→ Problem
Please set down, word for word, each line from the one containing "Instruction: Open 急性重症胰腺炎62例的内科治疗 link" through the final line of the records below, both included, and nothing else.

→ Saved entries
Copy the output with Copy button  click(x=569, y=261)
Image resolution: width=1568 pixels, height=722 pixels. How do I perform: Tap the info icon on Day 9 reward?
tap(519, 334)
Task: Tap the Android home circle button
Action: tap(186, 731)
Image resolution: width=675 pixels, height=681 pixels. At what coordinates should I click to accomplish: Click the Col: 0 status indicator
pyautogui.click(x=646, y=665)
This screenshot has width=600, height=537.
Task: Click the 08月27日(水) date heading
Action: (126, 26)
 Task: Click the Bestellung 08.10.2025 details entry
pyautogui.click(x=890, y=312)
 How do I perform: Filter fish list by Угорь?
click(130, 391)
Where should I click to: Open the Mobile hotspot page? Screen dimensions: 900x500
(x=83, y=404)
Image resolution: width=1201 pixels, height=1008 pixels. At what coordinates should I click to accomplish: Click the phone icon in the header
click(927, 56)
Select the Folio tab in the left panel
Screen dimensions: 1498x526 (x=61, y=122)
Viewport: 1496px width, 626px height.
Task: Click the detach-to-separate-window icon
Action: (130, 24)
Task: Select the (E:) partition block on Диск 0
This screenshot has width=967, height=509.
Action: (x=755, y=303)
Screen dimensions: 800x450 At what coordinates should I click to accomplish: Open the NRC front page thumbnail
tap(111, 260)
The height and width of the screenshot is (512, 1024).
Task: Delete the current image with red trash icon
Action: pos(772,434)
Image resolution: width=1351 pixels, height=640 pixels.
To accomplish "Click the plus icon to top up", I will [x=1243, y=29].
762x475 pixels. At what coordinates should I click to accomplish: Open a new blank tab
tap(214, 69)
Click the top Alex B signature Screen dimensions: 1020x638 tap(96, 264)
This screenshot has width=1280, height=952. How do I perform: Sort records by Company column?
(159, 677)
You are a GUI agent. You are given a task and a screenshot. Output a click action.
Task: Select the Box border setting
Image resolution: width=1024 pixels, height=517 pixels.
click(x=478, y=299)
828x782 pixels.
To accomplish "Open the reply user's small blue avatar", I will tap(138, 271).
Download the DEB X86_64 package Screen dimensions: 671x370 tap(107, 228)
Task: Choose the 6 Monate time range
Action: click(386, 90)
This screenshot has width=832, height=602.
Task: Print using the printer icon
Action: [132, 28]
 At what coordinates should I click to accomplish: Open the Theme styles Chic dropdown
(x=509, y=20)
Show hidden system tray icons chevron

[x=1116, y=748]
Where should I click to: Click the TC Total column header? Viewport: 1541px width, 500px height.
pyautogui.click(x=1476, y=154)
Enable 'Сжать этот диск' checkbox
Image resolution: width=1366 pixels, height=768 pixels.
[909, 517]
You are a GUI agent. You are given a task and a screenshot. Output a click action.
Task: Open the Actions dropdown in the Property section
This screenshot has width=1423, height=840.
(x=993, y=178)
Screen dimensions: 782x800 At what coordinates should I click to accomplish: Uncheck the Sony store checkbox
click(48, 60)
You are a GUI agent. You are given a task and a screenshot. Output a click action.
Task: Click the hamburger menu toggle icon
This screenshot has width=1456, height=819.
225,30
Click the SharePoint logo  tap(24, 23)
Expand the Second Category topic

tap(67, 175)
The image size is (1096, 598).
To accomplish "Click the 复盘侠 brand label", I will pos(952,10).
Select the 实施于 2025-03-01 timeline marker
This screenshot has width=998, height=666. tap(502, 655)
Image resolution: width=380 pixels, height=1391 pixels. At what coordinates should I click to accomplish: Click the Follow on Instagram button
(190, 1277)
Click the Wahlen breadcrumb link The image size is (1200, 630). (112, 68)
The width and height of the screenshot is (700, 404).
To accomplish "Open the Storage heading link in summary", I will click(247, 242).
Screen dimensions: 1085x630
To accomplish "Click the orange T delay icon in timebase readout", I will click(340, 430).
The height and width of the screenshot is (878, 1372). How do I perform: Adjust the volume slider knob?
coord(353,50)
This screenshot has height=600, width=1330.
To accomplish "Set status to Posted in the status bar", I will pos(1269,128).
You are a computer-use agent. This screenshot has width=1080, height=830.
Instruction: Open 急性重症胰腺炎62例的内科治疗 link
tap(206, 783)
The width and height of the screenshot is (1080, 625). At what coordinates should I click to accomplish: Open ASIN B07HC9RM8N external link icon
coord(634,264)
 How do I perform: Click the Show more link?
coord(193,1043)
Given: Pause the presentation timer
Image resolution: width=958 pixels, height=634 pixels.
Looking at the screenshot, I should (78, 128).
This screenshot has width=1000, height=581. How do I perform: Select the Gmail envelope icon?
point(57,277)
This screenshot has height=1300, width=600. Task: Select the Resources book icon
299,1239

→ Reply to the exercise
Instruction: Open 急性重症胰腺炎62例的内科治疗 link
tap(206, 783)
The width and height of the screenshot is (1080, 625). At what coordinates should I click to accomplish: Open ASIN B07HC9RM8N external link icon
coord(634,264)
 How do I perform: Click the Show more link?
coord(193,1043)
Given: Pause the presentation timer
Image resolution: width=958 pixels, height=634 pixels.
Looking at the screenshot, I should (78, 128).
This screenshot has width=1000, height=581. How do I perform: Select the Gmail envelope icon?
point(57,277)
This screenshot has height=1300, width=600. Task: Select the Resources book icon
299,1239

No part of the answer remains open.